Christ Church is a Grade II listed building in the Wakefield local planning authority area, England. First listed on 6 May 1988. Church.
Christ Church
- WRENN ID
- high-dormer-weasel
- Grade
- II
- Local Planning Authority
- Wakefield
- Country
- England
- Date first listed
- 6 May 1988
- Type
- Church
- Source
- Historic England listing
Description
Christ Church is a church built in 1851, designed by Mallinson and Healey. It is constructed of tooled squared stone with ashlar dressings and features a Welsh slate roof. The building has a cruciform plan, which includes a west tower, a three-plus-bay nave with a south porch, north and south transepts, and a two-bay chancel, along with a later organ chamber to the north-east that is in keeping with the original design.

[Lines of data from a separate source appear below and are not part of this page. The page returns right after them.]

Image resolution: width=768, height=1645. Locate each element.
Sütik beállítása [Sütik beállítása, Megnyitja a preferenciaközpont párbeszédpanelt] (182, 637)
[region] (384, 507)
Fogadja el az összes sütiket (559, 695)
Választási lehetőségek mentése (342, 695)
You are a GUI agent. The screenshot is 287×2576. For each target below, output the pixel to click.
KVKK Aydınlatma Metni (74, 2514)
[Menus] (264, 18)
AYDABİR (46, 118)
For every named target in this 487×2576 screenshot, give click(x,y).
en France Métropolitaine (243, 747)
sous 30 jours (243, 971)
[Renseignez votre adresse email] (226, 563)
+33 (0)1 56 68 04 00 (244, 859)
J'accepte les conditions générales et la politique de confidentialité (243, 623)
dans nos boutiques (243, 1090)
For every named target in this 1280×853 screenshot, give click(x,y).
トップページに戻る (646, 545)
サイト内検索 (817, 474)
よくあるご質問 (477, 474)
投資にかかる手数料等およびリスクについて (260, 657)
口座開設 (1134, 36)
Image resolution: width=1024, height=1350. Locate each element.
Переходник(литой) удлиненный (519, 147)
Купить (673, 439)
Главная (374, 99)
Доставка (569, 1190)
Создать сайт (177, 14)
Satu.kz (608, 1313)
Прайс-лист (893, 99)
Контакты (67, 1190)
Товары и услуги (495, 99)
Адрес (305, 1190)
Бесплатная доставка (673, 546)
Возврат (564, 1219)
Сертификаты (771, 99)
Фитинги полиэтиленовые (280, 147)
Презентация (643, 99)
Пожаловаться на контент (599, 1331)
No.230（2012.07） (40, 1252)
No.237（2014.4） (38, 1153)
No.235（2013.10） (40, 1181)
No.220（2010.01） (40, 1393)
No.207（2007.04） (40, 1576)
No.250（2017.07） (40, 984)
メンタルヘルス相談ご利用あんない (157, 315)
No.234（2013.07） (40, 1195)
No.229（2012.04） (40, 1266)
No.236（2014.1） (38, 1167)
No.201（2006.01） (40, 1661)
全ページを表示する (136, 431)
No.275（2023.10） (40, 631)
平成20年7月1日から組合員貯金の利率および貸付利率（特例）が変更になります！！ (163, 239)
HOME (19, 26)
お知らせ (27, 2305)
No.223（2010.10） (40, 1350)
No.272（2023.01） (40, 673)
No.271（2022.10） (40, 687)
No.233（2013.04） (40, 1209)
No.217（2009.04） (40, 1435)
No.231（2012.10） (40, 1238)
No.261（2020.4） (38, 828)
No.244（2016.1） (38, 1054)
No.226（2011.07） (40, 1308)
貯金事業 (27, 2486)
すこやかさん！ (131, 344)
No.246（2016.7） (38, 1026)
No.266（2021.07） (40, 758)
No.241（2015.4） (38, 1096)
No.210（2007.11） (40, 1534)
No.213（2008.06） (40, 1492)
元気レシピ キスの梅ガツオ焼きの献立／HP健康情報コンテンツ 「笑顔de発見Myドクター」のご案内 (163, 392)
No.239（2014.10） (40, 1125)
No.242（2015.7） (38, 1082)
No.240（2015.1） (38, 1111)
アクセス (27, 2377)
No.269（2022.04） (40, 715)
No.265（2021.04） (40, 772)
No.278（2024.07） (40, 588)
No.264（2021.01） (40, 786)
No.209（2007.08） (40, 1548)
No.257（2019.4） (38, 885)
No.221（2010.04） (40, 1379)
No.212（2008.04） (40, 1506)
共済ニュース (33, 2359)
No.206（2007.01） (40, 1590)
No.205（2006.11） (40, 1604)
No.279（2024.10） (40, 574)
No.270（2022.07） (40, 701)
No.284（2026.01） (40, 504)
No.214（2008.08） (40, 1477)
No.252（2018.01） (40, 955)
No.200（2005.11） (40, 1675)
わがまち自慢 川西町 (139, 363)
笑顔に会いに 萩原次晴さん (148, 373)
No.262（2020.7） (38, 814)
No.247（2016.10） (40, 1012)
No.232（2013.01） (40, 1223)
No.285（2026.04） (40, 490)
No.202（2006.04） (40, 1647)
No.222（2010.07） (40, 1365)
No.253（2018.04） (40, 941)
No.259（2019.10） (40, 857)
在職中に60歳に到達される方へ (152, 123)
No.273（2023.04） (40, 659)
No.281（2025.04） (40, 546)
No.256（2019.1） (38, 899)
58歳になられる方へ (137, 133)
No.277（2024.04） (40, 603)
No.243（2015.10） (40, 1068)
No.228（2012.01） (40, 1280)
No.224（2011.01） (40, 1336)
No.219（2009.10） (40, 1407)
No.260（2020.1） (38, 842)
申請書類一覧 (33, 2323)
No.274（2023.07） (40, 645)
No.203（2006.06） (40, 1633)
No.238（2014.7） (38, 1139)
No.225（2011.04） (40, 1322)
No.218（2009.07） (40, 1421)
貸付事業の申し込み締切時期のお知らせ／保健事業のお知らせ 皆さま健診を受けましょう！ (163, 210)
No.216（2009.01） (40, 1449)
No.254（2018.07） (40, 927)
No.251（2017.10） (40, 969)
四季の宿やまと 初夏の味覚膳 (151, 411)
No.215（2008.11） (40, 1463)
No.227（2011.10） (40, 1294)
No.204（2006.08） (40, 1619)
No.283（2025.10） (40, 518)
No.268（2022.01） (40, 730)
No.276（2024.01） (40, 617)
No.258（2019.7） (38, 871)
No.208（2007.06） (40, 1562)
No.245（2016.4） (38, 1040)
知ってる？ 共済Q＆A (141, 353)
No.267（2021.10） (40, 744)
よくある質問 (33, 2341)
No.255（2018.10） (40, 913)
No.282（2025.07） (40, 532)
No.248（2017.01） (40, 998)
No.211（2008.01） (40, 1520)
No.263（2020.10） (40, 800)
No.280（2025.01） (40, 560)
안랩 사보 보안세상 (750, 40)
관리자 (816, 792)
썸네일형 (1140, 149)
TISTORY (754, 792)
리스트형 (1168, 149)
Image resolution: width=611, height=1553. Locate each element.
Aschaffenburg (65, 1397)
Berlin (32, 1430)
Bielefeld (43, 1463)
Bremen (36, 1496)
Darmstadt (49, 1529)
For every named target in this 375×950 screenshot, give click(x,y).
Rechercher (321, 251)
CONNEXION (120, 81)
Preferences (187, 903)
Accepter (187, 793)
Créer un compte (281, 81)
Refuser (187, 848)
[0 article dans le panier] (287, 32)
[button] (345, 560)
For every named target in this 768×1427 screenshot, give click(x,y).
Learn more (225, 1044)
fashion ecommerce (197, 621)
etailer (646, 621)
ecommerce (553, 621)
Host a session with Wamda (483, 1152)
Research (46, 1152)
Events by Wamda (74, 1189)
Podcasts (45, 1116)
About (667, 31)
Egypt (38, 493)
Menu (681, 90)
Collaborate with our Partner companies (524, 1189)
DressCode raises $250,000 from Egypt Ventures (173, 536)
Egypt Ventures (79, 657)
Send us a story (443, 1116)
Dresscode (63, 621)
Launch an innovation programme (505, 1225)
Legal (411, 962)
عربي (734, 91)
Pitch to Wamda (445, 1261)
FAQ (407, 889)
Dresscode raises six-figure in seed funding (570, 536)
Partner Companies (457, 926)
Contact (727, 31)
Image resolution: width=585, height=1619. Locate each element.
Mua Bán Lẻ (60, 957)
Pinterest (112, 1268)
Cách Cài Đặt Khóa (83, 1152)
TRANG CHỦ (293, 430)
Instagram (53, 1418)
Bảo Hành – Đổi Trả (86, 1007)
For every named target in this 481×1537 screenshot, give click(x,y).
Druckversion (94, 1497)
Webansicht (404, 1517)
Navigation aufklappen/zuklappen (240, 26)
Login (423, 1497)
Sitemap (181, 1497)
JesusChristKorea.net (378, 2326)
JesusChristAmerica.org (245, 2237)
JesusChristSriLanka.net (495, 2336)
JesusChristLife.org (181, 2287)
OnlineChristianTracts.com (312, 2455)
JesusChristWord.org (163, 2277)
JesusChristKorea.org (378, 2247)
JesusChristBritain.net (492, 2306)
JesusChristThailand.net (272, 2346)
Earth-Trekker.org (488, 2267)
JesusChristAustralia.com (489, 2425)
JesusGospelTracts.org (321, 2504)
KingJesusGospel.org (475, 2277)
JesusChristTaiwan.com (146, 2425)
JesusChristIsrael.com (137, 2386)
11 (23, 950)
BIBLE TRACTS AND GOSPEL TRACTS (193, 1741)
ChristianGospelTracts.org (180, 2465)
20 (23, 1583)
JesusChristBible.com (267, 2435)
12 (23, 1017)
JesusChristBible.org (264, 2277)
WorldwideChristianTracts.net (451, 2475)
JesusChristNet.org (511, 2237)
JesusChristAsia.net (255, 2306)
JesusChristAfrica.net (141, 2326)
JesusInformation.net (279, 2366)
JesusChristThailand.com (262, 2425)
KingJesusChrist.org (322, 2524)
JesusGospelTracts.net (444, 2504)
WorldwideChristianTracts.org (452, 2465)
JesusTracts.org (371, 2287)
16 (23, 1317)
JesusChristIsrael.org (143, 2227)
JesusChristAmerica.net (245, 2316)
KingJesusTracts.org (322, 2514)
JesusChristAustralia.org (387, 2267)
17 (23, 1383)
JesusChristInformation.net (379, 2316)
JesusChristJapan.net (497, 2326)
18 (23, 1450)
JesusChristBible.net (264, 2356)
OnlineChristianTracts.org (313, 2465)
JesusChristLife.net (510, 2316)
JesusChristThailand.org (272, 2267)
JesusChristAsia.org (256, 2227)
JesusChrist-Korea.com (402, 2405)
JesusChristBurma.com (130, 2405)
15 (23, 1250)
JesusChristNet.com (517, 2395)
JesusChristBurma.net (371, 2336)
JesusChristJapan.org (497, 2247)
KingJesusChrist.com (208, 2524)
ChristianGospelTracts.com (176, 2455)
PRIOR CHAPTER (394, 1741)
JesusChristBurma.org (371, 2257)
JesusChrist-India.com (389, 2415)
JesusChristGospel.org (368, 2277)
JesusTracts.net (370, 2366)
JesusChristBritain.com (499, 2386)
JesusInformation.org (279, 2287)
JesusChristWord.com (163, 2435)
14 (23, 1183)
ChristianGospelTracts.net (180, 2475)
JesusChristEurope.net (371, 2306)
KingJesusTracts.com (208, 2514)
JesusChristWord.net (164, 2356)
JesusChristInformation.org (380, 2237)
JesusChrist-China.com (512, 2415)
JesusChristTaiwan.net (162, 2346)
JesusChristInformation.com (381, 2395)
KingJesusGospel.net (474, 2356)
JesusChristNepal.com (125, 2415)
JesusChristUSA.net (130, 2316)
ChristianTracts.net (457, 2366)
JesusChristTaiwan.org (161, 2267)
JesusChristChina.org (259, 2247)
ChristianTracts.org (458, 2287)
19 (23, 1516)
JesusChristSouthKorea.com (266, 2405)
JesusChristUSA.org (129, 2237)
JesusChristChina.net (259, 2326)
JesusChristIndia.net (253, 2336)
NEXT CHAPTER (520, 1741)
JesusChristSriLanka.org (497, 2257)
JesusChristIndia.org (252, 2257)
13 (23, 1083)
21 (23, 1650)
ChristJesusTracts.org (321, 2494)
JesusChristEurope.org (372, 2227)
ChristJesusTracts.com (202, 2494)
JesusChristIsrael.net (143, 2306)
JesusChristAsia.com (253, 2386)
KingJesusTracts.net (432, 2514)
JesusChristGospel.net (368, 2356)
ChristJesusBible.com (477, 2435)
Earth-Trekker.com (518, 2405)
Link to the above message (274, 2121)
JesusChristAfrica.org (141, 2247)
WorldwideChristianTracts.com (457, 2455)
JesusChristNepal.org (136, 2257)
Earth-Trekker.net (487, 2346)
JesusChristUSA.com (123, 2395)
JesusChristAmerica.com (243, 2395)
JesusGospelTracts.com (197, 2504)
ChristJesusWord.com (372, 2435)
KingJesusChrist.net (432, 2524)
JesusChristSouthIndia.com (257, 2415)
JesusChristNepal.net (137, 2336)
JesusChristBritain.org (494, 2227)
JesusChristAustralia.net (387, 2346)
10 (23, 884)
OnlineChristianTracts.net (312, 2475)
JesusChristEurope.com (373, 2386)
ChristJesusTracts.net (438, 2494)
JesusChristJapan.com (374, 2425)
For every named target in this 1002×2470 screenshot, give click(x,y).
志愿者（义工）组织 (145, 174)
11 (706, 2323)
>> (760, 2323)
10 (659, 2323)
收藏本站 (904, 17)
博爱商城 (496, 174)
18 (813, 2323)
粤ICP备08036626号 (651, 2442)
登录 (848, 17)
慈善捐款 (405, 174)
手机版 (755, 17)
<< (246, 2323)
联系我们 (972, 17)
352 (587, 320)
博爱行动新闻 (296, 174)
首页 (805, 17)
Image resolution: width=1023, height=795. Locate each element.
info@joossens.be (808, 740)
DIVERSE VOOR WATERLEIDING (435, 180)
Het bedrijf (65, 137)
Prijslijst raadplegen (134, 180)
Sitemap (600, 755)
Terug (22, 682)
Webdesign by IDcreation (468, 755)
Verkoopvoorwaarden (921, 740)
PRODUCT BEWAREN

The church has angle buttresses, and the square tower is supported by reducing buttresses. It includes a stair tower on the north side, two-light, louvred openings for the bell chamber, and a low pyramidal roof that is set behind a bracketed, crenellated parapet. The windows are double-chamfered lancets with cusped heads, with a three-light window in the north transept and a three-light east window that features three quatrefoils in the head. The south transept has two lancets and a wheel window in the apex containing four trefoils.
Inside, the nave has six arch-braced roof trusses with reverse curved struts that spring from the center of the tie-beam, while the transept roofs are scissor-braced, and the chancel roof is panelled. There is stained glass in the east window and south transept. The nave contains straight-backed pews, and there is a small west gallery with ancillary accommodation beneath the gallery and under the tower.